Extracted records:
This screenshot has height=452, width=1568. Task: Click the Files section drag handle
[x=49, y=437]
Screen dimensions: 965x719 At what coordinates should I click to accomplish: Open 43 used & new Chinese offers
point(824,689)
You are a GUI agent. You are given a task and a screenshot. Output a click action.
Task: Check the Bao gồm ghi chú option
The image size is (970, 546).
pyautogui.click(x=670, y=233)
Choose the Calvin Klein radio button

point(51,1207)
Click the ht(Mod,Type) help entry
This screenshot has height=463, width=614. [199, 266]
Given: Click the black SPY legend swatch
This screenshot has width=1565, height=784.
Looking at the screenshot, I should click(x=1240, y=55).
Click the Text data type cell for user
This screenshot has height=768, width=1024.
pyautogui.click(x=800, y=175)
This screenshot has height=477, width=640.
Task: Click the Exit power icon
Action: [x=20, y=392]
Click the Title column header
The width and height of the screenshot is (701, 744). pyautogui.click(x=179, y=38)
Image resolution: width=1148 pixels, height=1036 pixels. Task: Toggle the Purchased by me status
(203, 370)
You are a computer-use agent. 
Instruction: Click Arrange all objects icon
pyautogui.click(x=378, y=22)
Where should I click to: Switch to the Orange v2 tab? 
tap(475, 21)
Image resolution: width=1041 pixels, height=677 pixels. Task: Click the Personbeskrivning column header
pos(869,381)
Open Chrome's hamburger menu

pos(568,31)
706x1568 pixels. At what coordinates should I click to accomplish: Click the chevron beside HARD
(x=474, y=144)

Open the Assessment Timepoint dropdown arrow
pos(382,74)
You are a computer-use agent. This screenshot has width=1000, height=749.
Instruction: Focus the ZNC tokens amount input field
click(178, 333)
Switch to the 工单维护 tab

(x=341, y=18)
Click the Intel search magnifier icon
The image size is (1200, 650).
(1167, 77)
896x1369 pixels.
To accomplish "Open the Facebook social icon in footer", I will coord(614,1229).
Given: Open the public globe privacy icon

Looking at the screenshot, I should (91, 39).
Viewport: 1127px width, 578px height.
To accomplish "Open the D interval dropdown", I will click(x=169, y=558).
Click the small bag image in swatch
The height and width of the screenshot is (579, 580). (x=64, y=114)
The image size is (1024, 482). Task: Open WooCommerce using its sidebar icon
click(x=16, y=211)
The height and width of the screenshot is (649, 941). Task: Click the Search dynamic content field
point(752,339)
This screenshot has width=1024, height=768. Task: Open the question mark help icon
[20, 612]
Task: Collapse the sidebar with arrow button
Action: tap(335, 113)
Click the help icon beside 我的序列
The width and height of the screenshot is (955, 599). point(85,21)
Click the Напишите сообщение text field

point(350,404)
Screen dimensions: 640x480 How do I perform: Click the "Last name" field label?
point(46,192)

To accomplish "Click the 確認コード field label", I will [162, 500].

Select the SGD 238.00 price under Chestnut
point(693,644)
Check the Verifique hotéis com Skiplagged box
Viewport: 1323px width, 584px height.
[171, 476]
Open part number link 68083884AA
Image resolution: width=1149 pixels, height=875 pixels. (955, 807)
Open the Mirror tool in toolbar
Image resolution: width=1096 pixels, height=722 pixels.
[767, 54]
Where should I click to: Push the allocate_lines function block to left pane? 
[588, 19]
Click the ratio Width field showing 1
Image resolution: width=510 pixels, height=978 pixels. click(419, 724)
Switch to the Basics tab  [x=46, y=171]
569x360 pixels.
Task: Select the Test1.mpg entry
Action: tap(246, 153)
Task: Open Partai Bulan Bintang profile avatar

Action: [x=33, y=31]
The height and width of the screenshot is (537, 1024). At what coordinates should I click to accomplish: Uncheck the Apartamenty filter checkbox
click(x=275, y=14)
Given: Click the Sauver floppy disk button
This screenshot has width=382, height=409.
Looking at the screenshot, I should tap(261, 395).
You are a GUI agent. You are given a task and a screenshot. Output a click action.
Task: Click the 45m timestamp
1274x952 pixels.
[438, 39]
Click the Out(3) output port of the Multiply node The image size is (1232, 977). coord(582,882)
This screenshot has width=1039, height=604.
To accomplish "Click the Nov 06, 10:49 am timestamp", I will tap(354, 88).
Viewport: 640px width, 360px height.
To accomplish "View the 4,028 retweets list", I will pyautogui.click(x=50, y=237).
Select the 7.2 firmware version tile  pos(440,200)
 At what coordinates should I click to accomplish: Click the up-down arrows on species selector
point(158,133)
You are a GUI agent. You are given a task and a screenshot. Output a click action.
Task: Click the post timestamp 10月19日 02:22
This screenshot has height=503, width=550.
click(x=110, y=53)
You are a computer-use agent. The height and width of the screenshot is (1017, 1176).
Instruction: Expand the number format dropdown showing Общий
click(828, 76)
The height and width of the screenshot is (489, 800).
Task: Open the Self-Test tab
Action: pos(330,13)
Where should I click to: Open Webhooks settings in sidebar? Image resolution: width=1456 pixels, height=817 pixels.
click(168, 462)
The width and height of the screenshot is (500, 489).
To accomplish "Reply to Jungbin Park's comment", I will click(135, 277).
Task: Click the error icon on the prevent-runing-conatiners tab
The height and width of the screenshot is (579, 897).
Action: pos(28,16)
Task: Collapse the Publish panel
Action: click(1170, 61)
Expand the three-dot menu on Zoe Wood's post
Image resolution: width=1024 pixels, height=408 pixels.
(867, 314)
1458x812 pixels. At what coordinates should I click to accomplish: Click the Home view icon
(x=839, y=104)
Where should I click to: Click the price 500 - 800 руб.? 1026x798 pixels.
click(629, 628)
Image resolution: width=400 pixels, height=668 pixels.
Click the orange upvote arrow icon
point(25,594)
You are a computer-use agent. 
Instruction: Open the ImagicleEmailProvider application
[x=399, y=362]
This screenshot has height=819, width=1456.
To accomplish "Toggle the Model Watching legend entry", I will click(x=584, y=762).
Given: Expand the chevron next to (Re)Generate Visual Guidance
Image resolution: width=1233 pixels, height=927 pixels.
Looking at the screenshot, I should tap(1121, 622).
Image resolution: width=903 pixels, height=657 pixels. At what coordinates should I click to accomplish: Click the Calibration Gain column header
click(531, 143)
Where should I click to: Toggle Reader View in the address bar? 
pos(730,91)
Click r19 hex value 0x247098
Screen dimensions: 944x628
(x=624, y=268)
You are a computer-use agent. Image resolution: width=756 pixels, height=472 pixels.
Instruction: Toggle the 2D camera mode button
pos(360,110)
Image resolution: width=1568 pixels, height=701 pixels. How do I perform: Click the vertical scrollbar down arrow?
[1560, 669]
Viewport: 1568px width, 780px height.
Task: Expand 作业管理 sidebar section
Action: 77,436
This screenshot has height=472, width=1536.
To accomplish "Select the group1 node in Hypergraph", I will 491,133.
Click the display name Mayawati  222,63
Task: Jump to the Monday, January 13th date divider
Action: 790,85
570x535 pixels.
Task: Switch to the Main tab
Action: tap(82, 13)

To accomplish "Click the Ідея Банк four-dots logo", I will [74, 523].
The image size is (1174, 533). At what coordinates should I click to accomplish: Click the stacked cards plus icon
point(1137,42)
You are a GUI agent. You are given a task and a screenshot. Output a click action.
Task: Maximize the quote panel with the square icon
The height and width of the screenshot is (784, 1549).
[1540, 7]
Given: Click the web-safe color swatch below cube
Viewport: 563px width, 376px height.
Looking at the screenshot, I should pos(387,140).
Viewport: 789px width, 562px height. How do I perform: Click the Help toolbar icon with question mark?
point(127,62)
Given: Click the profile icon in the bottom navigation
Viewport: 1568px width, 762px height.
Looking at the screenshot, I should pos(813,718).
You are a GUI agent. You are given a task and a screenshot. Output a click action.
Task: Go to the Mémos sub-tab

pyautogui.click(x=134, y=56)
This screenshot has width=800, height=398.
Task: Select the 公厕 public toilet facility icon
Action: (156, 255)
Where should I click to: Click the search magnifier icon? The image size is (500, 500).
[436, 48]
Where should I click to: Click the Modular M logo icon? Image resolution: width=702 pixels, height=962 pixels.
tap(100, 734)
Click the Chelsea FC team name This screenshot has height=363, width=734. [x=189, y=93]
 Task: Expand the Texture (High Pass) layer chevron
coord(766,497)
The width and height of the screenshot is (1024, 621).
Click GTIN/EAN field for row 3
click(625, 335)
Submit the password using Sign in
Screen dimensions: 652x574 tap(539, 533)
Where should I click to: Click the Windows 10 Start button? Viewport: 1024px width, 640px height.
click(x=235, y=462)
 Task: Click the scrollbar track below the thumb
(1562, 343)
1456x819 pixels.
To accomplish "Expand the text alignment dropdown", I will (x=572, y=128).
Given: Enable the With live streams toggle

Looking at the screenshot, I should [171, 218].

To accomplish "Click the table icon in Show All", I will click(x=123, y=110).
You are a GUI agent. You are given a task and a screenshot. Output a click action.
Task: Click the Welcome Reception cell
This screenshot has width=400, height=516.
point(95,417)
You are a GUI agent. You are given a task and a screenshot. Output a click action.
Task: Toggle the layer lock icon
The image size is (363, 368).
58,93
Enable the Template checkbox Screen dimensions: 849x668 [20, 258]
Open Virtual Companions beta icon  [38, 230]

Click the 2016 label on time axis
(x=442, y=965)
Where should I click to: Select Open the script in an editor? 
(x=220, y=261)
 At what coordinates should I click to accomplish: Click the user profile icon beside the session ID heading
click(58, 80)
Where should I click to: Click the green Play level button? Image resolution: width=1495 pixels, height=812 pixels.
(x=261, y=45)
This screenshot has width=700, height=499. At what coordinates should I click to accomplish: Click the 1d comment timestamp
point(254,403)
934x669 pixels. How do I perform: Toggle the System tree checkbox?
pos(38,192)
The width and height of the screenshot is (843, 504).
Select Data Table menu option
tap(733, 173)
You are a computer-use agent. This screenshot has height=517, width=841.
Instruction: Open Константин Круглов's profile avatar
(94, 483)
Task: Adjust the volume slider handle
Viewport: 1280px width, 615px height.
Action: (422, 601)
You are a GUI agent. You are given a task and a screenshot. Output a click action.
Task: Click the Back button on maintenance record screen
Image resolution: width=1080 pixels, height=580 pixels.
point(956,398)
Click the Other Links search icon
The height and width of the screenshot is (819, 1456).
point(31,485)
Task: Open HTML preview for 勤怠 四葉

Task brief: Take the entries above and copy out all lines with the string "post".

Answer area:
Task: Click the post timestamp 10月19日 02:22
Expand the three-dot menu on Zoe Wood's post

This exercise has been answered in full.